Put more simply- Of the 19 races run in which at least one horse had duplicated Beyers:

– Horses with 2 or more 100+ Beyers made up 24.7% of the field on a year by year average basis. They won 63.1% of those races.

– Horses with 1 or more 100+ Beyers made up 54.1% of the field on a year by year average basis. They won 84.2% of those races.

Also, the three years in which a 100+ Beyer horse did not win, the percentages of the field that consisted of horses that had run at least one Beyer above 100 are the three lowest of the entire sample. Coincidence?

2013: Orb (15%)

2012: I’ll Have Another (20%)

1993: Sea Hero (26%)


April 4, 2015

8- GAZELLE (9f)

Morning line favorite and need-the-lead type CONDO COMMANDO (8-5) looks beatable here as she lands in a spot with a lot of speed ‎as she steps up in class from her last. Turning the page back to our BC Juvenile Fillies handicapping, there are two here that look more appealing that figure to get good trips from behind the pace. PUCA (6-1) lands on the rail and goes second off the lay following a 4th place finish in tough company that wasn’t that bad- she bobbled at the start and was four wide throughout and still posted a speed figure equal to the favorite’s last. With a sequence of steady works under her belt, she figures to save ground on the rail before the speed collapses in front of her. WONDER GAL (7-2) hasn’t raced since an impressive 3rd place finish at the BC, but if she runs back to that effort should win easily, and she’s another that should benefit from having some pace to run into at the added distance.


9- BAY SHORE (7f)

Using the opposite strategy, we won’t get cute here. READY FOR RYE (9-5) and LORD NELSON (2-1)‎ tower over this field on paper. Getting those odds as a multiplier is not bad at all for a vertical wager.

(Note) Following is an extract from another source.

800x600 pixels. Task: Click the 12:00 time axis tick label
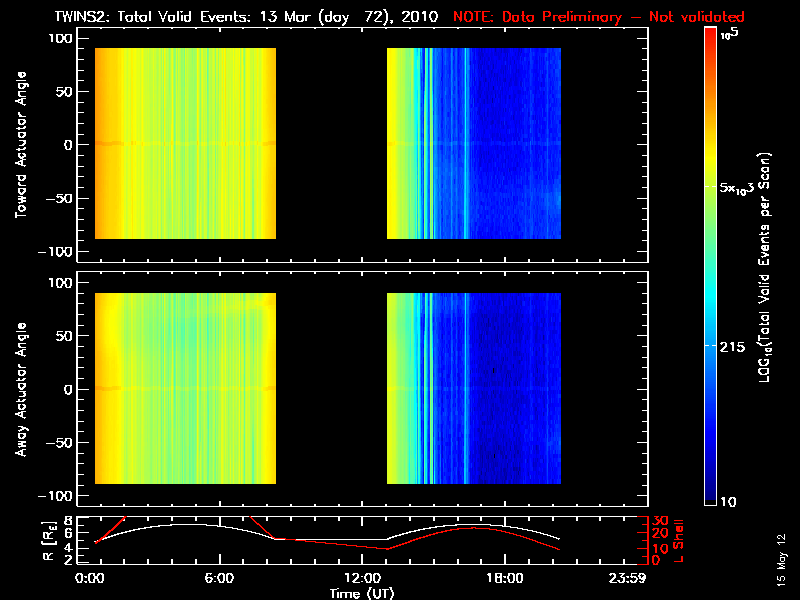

Here’s where the bet gets good. We know this race is pretty weak without Far From Over. The three vying for favoritism, DAREDEVIL (9-5), FROSTED (5-2)‎ and EL KABEIR (3-1) are all nice colts. But they are also all front-running types with proven distance limitations. That’s right, all three have held leads and lost them at distances shorter than this one. Added pace pressure from cheep speed in here like TOASTING MASTER and LIEUTENANT COLONEL could leave them in requirement of an oxygen mask turning for home. So let’s take a real shot here with a colt that figures to save ground behind the lead and close. Look no further than TIZ SHEA D (8-1). He wasn’t disgraced when 2nd in the Gotham behind EL KABEIR over a muddy track that probably wasn’t to his liking based on his pedigree. He’s very lightly raced, this being just his third career start, and while he will need to take a big step forward, his pedigree says he will love the added ground (by Tiznow out of an AP Indy mare), and he won’t lose any ground being drawn on the rail. Single him!


11- CARTER (7f)

This is a great race. I’d argue 5 of the 10 best sprinters in America are entered here, which makes it a tough one to narrow down. ‎Since it is run at 7f, I think we can look at the extremely hot pace as an angle. Defending champion DADS CAPS (7-2) draws the rail, but he’ll have more pace pressure than he did last year (23.2/46.2 is super slow for a sprint race) thanks to the presence of THE BIG BEAST (5-2) drawn to his outside. That one has been more of a 6f horse, and although he does show one win at 7f over lesser company, picks a tough spot to move up in class, and these are short odds on the stretchout. Horses like GREEN GROTTO, DREAM SATURDAY and STREET SHARK will be absolutely gunning it, so we want to look for more accomplished horses that can stalk the pace and capitalize. He’s been layed off for seven months, but 7f is CLEARLY NOW’s (4-1) game. He’s been working sharply for this, and you can draw a line through his last race as he was bumped at the break, drawn wide and lost all chance. Go back another race and you’ll see he shows the best speed figure at the distance among these. PALACE (5-1) is easily the most accomplished runner in the field, and had a good shot to win the Eclipse award for this division last year before failing to hit the board in the Breeders’ Cup. He’s another that is better at 7f than 6f and has to be used on class alone. The hot horse in the division right now is WILD DUDE (3-1). He’s posted consistent speed figures and comes off a win at this distance in his last. All three are stalker/ presser types that figure to get a perfect setup.